The first draft of my novel Will’s Music, due to be published soon by Figlo Press, took me a year to write, and it was written exclusively with the fountain pen. When the writing tablet was cumbersome to transport, my little pocket notebook served the purpose — I don’t recall ever being without a pocket notebook and fountain pen. Some chapters of Will’s Music were actually written in my little notebook.
That happened when visiting my daughter in Grand Junction, Colorado, where she worked as a hospital dietitian. I spent the shopping mall expeditions with the family slumped over a table at the coffee kiosk writing in the little notebook. And on several occasions in the Denver shopping malls, I took leave from the family and faded away with my little notebook and fountain pen at the coffee kiosk or in a comfortable seat. For such occasions, I always carried two fountain pens filled with ink and ready to go — I don’t particularly care for cartridge ink. Later, when the manuscript was typed on my laptop, I did all the editing with my fountain pen.

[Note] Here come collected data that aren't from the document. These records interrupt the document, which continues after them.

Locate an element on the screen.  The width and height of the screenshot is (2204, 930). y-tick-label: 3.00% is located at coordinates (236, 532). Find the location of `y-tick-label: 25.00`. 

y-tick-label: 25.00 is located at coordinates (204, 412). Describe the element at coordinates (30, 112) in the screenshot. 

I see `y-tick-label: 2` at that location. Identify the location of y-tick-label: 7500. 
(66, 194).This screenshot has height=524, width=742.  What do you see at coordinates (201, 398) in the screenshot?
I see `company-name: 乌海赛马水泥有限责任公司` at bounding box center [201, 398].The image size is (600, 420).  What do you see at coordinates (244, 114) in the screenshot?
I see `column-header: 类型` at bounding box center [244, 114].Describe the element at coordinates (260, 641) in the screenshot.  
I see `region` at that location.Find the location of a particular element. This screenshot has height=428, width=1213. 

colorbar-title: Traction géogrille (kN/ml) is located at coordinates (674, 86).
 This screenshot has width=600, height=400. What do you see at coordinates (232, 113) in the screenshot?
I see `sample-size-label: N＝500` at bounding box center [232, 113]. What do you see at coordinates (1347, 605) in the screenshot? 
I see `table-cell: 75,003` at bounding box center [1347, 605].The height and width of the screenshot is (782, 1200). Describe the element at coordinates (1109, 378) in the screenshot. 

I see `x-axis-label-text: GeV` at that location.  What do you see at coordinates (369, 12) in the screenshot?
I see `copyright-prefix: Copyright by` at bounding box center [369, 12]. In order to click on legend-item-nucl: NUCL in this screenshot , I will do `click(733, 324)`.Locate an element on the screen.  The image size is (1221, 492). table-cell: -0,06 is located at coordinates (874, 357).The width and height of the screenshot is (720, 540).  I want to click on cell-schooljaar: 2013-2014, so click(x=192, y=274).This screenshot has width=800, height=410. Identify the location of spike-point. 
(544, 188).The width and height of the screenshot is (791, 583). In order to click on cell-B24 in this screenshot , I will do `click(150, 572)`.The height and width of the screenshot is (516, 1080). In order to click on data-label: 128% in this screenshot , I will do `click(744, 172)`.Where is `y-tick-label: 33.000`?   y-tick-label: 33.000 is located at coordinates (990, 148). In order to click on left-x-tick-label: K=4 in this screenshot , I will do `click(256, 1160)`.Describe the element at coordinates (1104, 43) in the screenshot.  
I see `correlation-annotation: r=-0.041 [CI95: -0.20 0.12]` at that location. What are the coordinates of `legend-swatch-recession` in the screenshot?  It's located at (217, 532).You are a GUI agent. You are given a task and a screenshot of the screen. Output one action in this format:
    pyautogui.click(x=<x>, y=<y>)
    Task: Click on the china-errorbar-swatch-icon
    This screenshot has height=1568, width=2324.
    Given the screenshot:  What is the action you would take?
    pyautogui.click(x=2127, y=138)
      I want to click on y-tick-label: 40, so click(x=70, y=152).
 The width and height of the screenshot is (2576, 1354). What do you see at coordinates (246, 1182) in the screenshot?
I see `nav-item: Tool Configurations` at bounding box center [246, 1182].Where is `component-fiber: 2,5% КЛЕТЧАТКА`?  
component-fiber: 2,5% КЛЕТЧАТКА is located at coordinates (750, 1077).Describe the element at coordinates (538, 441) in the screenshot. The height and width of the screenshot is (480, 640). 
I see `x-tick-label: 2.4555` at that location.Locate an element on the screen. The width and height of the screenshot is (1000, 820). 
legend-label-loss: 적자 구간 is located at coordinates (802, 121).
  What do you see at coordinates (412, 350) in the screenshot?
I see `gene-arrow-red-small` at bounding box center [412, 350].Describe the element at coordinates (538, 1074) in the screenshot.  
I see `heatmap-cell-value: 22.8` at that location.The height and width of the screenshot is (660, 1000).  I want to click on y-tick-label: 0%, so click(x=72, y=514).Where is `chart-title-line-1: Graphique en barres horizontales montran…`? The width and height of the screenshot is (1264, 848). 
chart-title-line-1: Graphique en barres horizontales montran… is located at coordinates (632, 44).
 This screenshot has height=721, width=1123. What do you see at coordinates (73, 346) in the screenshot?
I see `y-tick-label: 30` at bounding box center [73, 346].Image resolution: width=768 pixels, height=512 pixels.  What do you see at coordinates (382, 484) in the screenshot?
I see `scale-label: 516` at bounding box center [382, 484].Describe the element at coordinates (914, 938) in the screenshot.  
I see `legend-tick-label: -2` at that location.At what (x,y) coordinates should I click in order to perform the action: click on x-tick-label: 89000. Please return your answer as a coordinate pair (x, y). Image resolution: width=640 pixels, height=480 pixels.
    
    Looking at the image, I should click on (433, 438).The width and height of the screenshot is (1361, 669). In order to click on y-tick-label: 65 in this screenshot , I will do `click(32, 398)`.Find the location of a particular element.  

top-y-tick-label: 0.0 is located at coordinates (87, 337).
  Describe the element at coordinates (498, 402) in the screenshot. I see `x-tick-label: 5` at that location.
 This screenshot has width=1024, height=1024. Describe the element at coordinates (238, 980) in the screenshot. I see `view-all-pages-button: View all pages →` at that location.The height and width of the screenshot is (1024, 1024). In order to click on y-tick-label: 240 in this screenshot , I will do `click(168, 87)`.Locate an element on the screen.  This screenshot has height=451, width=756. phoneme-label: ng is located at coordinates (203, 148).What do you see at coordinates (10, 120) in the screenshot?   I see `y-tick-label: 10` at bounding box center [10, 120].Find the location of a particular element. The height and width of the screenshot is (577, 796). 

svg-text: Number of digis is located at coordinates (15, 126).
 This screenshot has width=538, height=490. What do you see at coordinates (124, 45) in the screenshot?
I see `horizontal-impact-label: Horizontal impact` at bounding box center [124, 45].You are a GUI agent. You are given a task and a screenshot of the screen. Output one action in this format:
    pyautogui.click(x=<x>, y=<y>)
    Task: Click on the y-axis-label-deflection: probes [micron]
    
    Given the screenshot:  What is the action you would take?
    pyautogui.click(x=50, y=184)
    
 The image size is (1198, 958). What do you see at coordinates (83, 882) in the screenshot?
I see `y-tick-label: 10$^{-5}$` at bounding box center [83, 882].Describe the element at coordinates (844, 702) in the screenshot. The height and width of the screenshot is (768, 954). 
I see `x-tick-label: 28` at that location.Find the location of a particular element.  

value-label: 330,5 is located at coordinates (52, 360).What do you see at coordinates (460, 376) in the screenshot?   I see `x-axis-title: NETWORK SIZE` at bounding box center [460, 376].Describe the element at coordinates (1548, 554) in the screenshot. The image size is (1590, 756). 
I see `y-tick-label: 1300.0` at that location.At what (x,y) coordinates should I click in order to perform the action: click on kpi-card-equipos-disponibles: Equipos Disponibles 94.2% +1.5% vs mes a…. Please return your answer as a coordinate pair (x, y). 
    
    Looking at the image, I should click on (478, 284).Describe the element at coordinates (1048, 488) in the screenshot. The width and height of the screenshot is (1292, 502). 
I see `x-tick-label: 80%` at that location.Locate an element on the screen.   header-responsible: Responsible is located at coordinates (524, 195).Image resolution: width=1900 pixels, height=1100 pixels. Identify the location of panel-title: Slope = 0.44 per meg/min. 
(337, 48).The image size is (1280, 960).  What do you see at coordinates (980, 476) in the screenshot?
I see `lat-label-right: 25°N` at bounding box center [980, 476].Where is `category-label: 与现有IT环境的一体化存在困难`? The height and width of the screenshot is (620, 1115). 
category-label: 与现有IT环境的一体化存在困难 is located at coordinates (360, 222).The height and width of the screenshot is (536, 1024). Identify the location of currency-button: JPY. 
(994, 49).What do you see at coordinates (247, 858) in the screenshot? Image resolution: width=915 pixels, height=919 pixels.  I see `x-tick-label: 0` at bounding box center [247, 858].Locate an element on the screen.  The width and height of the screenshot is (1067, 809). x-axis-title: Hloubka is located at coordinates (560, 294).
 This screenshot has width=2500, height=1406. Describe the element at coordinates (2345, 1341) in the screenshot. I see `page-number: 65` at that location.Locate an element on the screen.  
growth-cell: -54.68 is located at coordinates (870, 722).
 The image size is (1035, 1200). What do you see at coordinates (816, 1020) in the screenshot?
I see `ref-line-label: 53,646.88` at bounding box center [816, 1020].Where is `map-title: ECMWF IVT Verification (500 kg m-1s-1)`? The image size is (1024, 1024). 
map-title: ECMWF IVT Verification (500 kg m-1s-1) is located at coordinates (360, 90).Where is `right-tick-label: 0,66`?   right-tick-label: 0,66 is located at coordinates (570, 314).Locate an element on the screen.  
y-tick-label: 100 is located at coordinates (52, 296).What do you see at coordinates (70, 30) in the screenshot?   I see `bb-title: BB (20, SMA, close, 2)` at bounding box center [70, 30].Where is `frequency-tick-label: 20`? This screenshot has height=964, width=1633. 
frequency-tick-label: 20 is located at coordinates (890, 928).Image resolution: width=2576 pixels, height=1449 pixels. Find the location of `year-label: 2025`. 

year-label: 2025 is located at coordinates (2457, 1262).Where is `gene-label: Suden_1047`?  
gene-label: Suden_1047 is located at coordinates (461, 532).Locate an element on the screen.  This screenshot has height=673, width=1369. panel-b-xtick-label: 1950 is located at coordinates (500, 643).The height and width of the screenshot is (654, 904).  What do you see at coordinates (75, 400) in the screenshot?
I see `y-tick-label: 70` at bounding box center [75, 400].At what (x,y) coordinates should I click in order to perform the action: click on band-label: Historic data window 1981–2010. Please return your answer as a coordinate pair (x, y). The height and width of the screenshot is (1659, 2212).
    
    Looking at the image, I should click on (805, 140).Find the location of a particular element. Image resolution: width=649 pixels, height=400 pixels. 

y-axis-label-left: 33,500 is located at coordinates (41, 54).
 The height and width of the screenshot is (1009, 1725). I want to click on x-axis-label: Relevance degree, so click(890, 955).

I realize writing with the fountain pen is relatively slow. That is slow in today’s society when computers provide astonishing speed. But I’m sure the great masters of the past did just fine with the feather quill and inkwell regardless of how long the writing took. For instance, the composer Felix Mendelssohn wrote letters to many people. On one occasion he wrote 27 long and detailed letters in one day. Tolstoy’s wife Sophia Tolstoya copied War and Peace seven times in longhand before the novel was published.
I figure if writing in longhand was all right for the great masters, writing in longhand with the fountain pen is all right for a pilgrim like me. Yes, writing with my fountain pen is slow and the pages sometimes cluttered with strikeouts, but I, too, feel somehow that the fountain pen connects better to my brain than does the laptop. And just as well, too, for I have always considered myself slow and methodical in my thinking and creative process.
Occasionally, when ideas pour out of me and I find myself writing as fast as my fountain pen allows, my script becomes illegible, but one way or the other I figure out what I have written. So all is not lost. In recent years, however, I try to slow down during such bursts of energy knowing that much of what I have written will have to be chopped off.
The fountain pen and I go back a long time. Living in Tehran until my mid-teens, if memory serves, we used both pencil and fountain pen in school. At one time — I believe it must have been in the first or the second grade — a couple sales reps for the Pelikan, the renowned German fountain pen, lived on our block.
What I particularly remember about these kind gentlemen is the fabulous German cookies they made for neighborhood kids. When they baked, the heavenly perfume of those cookies permeated the soul. Not only that, but the gentlemen also handed out inkblots with the Pelikan logo that came in handy in school. That is one of sweetest memories of my youth.
Again if memory serves, they also gave me my first Pelikan. Or perhaps my mother bought one for me from the store, I don’t recall, because it was so long ago. Either way, I am almost certain my first fountain pen was a Pelikan. That is why the Pelikan has always remained my favorite of all the fountains pens I have used through the years.
That Pelikan fountain pen is long gone, but I have two others that my wife bought for me some years ago. Today, my small collection of fountain pens includes, in addition to the Pelikans, Mont Blanc, two Parkers, Waterman and Schaefer. And all are well used in rotation. As I prepare to start my new novel, my fountain pens are filled with black ink and ready to go.
A writer can write with any writing instrument, be it a computer, ballpoint, rollerball or fountain pen. I imagine somewhere around the world there is that distinct writer who would not think of writing with anything else but a feather quill and inkwell. And all the more power to him or her. What is important is to write — every day and everywhere. That is what I do. After all, I am happy as long I have my fountain pen in hand and a pad of paper in front of me.